Towards the biogeography of prokaryotic genes
Microbial genes encode the majority of the functional repertoire of life on earth. However, despite increasing efforts in metagenomic sequencing of various habitats 1 – 3 , little is known about the distribution of genes across the global biosphere, with implications for human and planetary health. Here we constructed a non-redundant gene catalogue of 303 million species-level genes (clustered at 95% nucleotide identity) from 13,174 publicly available metagenomes across 14 major habitats and use it to show that most genes are specific to a single habitat. The small fraction of genes found in multiple habitats is enriched in antibiotic-resistance genes and markers for mobile genetic elements.

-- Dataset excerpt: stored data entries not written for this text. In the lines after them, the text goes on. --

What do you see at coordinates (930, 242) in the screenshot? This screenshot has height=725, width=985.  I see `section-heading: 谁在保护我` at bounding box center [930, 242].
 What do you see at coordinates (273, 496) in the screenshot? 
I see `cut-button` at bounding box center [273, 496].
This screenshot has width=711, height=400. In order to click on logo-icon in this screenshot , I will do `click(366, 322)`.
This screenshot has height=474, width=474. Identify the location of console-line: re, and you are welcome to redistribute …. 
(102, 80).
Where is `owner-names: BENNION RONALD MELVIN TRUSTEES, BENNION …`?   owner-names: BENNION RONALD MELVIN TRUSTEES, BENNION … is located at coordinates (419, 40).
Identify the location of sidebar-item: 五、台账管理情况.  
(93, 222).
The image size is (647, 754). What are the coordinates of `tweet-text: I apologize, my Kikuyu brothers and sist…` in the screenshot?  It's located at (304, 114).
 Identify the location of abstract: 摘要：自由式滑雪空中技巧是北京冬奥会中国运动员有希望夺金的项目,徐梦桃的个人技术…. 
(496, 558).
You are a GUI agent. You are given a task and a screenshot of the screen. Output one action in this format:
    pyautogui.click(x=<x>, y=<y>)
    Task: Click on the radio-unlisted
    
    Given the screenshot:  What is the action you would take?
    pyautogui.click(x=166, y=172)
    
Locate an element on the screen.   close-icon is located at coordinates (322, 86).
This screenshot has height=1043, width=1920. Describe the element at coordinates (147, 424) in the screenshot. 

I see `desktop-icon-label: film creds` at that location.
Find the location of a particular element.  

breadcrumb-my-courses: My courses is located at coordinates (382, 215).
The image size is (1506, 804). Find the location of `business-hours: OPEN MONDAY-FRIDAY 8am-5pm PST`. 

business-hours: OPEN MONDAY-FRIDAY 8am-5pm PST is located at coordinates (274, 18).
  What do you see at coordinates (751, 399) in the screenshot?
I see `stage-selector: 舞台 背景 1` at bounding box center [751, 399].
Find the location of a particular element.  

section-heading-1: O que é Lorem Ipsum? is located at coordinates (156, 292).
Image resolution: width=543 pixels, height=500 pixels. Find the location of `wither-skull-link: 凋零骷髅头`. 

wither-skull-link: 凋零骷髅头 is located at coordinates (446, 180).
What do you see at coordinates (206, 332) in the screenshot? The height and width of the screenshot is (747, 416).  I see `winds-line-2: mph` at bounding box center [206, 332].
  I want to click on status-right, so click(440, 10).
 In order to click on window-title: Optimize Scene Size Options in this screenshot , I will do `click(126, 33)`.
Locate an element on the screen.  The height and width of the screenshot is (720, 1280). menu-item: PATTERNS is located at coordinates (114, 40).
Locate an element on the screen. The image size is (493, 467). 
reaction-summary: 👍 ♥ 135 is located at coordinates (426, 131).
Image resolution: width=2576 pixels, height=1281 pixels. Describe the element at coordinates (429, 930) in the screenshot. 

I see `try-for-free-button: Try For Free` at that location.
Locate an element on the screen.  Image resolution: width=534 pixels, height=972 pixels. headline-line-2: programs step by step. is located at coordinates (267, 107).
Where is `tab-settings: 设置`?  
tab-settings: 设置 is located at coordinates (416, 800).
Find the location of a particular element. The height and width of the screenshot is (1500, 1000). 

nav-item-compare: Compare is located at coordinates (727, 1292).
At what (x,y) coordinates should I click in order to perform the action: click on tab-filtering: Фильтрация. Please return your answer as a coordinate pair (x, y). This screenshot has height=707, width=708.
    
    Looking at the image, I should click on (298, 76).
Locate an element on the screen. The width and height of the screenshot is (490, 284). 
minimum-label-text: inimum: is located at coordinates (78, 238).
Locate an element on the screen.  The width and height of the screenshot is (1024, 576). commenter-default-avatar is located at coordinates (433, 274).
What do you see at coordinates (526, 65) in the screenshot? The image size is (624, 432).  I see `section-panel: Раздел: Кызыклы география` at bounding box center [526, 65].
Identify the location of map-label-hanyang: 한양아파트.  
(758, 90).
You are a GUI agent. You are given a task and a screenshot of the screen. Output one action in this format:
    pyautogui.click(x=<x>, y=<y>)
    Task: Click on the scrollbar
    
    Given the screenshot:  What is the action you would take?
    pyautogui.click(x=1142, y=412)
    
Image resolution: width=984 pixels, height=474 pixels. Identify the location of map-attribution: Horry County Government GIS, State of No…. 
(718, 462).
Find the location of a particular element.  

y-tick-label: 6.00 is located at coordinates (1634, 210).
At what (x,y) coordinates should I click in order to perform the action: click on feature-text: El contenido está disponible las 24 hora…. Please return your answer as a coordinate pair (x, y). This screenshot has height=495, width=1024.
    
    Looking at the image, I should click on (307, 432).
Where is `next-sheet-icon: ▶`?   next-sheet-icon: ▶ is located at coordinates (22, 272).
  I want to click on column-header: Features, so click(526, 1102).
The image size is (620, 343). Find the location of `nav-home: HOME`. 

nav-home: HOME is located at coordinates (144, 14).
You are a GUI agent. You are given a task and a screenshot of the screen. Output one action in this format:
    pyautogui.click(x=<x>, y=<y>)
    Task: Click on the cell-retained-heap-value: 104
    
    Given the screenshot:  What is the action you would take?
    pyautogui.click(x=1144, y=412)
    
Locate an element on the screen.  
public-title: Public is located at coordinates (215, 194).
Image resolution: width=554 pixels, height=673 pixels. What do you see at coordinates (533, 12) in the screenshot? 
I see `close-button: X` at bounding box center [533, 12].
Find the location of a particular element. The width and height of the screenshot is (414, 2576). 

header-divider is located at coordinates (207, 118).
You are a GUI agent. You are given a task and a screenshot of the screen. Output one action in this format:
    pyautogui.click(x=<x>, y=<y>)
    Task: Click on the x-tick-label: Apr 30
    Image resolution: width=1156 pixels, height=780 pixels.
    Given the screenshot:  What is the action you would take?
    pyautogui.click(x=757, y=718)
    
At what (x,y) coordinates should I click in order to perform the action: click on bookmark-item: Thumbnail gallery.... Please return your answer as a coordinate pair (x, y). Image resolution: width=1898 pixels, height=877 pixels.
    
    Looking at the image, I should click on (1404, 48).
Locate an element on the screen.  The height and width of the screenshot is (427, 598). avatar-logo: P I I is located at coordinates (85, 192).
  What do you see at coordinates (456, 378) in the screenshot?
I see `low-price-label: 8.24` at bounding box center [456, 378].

By further clustering these species-level genes into 32 million protein families, we observed that a small fraction of these families contain the majority of the genes (0.6% of families account for 50% of the genes). The majority of species-level genes and protein families are rare. Furthermore, species-level genes, and in particular the rare ones, show low rates of positive (adaptive) selection, supporting a model in which most genetic variability observed within each protein family is neutral or nearly neutral. A survey of species-level genes from 13,174 publicly available metagenomes shows that most species-level genes are specific to a single habitat, encode a small number of protein families and are under low positive (adaptive) pressure.